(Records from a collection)
---*---
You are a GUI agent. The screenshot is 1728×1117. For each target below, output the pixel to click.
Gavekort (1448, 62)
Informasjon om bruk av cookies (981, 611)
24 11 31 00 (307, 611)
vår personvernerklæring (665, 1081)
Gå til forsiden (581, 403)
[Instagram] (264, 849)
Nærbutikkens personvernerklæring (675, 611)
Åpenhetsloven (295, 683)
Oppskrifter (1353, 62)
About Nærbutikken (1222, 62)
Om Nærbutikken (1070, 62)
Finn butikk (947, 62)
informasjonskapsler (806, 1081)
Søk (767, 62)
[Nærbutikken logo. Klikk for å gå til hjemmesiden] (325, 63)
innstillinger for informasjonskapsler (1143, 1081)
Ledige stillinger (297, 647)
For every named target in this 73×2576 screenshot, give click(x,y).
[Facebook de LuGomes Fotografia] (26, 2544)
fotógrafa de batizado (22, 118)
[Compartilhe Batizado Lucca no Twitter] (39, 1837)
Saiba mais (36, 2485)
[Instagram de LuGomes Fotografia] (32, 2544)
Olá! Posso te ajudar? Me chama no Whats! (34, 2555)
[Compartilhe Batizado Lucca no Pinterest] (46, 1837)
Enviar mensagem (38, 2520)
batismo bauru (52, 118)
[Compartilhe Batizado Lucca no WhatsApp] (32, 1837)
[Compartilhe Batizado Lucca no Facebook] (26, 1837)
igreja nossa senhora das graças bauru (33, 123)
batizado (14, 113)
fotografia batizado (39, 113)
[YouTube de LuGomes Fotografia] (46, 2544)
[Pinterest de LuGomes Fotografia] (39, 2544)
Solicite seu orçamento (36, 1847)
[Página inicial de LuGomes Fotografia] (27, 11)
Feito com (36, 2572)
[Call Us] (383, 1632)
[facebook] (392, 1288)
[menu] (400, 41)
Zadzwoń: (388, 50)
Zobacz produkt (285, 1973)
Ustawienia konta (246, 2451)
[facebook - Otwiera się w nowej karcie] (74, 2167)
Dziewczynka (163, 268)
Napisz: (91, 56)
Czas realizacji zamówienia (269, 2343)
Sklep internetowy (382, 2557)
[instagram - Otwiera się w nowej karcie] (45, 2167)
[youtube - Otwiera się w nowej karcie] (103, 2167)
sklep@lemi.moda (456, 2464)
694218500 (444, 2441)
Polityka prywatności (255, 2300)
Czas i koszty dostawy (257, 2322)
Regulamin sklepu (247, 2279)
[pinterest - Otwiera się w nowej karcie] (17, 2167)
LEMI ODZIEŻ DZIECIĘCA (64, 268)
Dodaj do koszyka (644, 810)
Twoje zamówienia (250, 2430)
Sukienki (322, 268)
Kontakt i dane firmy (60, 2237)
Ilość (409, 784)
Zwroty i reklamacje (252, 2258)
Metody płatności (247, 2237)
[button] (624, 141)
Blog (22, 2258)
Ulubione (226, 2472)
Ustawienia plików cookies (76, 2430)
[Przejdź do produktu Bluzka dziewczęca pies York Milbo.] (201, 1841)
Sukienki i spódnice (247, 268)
---*---
● **Aim of the exercise**
All the entries above need to be repeated word for word.

● **Response area**
You are a GUI agent. The screenshot is 1728×1117. For each target below, output the pixel to click.
Gavekort (1448, 62)
Informasjon om bruk av cookies (981, 611)
24 11 31 00 (307, 611)
vår personvernerklæring (665, 1081)
Gå til forsiden (581, 403)
[Instagram] (264, 849)
Nærbutikkens personvernerklæring (675, 611)
Åpenhetsloven (295, 683)
Oppskrifter (1353, 62)
About Nærbutikken (1222, 62)
Om Nærbutikken (1070, 62)
Finn butikk (947, 62)
informasjonskapsler (806, 1081)
Søk (767, 62)
[Nærbutikken logo. Klikk for å gå til hjemmesiden] (325, 63)
innstillinger for informasjonskapsler (1143, 1081)
Ledige stillinger (297, 647)
For every named target in this 73×2576 screenshot, give click(x,y).
[Facebook de LuGomes Fotografia] (26, 2544)
fotógrafa de batizado (22, 118)
[Compartilhe Batizado Lucca no Twitter] (39, 1837)
Saiba mais (36, 2485)
[Instagram de LuGomes Fotografia] (32, 2544)
Olá! Posso te ajudar? Me chama no Whats! (34, 2555)
[Compartilhe Batizado Lucca no Pinterest] (46, 1837)
Enviar mensagem (38, 2520)
batismo bauru (52, 118)
[Compartilhe Batizado Lucca no WhatsApp] (32, 1837)
[Compartilhe Batizado Lucca no Facebook] (26, 1837)
igreja nossa senhora das graças bauru (33, 123)
batizado (14, 113)
fotografia batizado (39, 113)
[YouTube de LuGomes Fotografia] (46, 2544)
[Pinterest de LuGomes Fotografia] (39, 2544)
Solicite seu orçamento (36, 1847)
[Página inicial de LuGomes Fotografia] (27, 11)
Feito com (36, 2572)
[Call Us] (383, 1632)
[facebook] (392, 1288)
[menu] (400, 41)
Zadzwoń: (388, 50)
Zobacz produkt (285, 1973)
Ustawienia konta (246, 2451)
[facebook - Otwiera się w nowej karcie] (74, 2167)
Dziewczynka (163, 268)
Napisz: (91, 56)
Czas realizacji zamówienia (269, 2343)
Sklep internetowy (382, 2557)
[instagram - Otwiera się w nowej karcie] (45, 2167)
[youtube - Otwiera się w nowej karcie] (103, 2167)
sklep@lemi.moda (456, 2464)
694218500 (444, 2441)
Polityka prywatności (255, 2300)
Czas i koszty dostawy (257, 2322)
Regulamin sklepu (247, 2279)
[pinterest - Otwiera się w nowej karcie] (17, 2167)
LEMI ODZIEŻ DZIECIĘCA (64, 268)
Dodaj do koszyka (644, 810)
Twoje zamówienia (250, 2430)
Sukienki (322, 268)
Kontakt i dane firmy (60, 2237)
Ilość (409, 784)
Zwroty i reklamacje (252, 2258)
Metody płatności (247, 2237)
[button] (624, 141)
Blog (22, 2258)
Ulubione (226, 2472)
Ustawienia plików cookies (76, 2430)
[Przejdź do produktu Bluzka dziewczęca pies York Milbo.] (201, 1841)
Sukienki i spódnice (247, 268)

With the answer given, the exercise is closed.